## DATA EXCERPTS
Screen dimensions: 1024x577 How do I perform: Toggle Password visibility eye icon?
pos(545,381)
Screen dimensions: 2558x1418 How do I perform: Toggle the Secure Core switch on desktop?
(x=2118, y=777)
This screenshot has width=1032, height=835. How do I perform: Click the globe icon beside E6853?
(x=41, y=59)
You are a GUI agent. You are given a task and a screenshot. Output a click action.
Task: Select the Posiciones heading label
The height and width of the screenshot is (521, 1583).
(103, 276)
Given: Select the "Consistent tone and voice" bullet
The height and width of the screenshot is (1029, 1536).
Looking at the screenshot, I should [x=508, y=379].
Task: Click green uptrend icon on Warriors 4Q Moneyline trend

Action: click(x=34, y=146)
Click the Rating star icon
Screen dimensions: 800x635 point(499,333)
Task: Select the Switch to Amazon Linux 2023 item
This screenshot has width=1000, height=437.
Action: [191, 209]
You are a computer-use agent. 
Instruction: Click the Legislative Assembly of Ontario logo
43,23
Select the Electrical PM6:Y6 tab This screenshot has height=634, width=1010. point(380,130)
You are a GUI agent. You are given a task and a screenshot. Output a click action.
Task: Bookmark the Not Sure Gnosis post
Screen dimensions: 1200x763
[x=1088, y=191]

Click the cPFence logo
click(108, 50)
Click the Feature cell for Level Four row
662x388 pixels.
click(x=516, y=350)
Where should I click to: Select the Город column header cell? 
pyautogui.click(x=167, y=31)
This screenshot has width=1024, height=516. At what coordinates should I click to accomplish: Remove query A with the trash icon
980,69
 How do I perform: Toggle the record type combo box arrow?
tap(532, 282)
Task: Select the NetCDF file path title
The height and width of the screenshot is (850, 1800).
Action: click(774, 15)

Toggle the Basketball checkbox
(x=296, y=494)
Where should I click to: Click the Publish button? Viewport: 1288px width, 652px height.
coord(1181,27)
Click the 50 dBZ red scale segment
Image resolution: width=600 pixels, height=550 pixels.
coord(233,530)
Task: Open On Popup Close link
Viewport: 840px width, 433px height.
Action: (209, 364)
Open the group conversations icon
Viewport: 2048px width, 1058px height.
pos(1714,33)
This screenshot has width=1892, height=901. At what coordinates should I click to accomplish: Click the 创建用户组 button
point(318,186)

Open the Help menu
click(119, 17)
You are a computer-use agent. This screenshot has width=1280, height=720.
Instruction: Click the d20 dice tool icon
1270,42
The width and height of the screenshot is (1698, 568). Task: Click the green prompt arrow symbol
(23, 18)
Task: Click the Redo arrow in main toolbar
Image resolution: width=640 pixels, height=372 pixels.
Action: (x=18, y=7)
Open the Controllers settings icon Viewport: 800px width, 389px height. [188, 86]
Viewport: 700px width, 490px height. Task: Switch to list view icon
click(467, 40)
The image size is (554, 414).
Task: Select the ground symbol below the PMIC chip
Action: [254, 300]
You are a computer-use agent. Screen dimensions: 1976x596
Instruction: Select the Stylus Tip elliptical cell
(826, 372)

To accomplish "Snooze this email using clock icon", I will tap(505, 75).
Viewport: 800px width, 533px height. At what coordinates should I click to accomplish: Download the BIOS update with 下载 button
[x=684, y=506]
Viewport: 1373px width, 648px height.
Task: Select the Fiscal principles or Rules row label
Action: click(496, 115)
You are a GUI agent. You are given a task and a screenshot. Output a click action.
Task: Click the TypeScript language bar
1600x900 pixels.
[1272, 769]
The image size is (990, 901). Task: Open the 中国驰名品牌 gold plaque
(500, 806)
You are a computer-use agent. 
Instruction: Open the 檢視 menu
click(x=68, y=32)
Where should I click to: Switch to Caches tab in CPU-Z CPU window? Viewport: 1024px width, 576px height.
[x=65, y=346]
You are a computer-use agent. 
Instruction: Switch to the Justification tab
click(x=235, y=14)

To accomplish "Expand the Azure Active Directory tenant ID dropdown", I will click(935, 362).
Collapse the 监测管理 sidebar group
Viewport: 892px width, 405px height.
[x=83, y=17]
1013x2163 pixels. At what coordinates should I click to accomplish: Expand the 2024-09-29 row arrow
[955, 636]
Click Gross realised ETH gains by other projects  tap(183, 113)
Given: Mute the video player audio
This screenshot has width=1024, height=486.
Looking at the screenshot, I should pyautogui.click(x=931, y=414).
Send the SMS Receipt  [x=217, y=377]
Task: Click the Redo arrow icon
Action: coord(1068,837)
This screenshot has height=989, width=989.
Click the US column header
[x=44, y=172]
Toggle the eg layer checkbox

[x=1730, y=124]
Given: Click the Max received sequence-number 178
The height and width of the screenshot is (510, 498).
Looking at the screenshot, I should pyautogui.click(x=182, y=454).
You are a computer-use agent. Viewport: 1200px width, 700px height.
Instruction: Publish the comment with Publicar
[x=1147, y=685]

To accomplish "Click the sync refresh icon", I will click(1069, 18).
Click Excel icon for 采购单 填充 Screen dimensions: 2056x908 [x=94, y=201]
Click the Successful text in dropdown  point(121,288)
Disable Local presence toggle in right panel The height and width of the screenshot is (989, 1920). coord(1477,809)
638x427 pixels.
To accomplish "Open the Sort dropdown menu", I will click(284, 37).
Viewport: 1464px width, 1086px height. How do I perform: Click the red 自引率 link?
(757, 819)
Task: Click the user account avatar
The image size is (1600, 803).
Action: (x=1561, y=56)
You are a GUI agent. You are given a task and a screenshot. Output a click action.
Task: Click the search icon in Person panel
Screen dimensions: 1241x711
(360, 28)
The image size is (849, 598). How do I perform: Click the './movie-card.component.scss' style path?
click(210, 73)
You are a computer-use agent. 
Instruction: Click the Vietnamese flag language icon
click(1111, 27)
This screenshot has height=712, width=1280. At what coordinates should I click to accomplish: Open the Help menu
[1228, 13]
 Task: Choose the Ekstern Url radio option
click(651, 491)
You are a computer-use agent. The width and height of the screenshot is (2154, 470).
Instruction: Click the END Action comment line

## WORK TASK
Go through the entries above and copy every line containing "dropdown".

## WRITTEN RESPONSE
To accomplish "Expand the Azure Active Directory tenant ID dropdown", I will click(935, 362).
Click the Successful text in dropdown  point(121,288)
To accomplish "Open the Sort dropdown menu", I will click(284, 37).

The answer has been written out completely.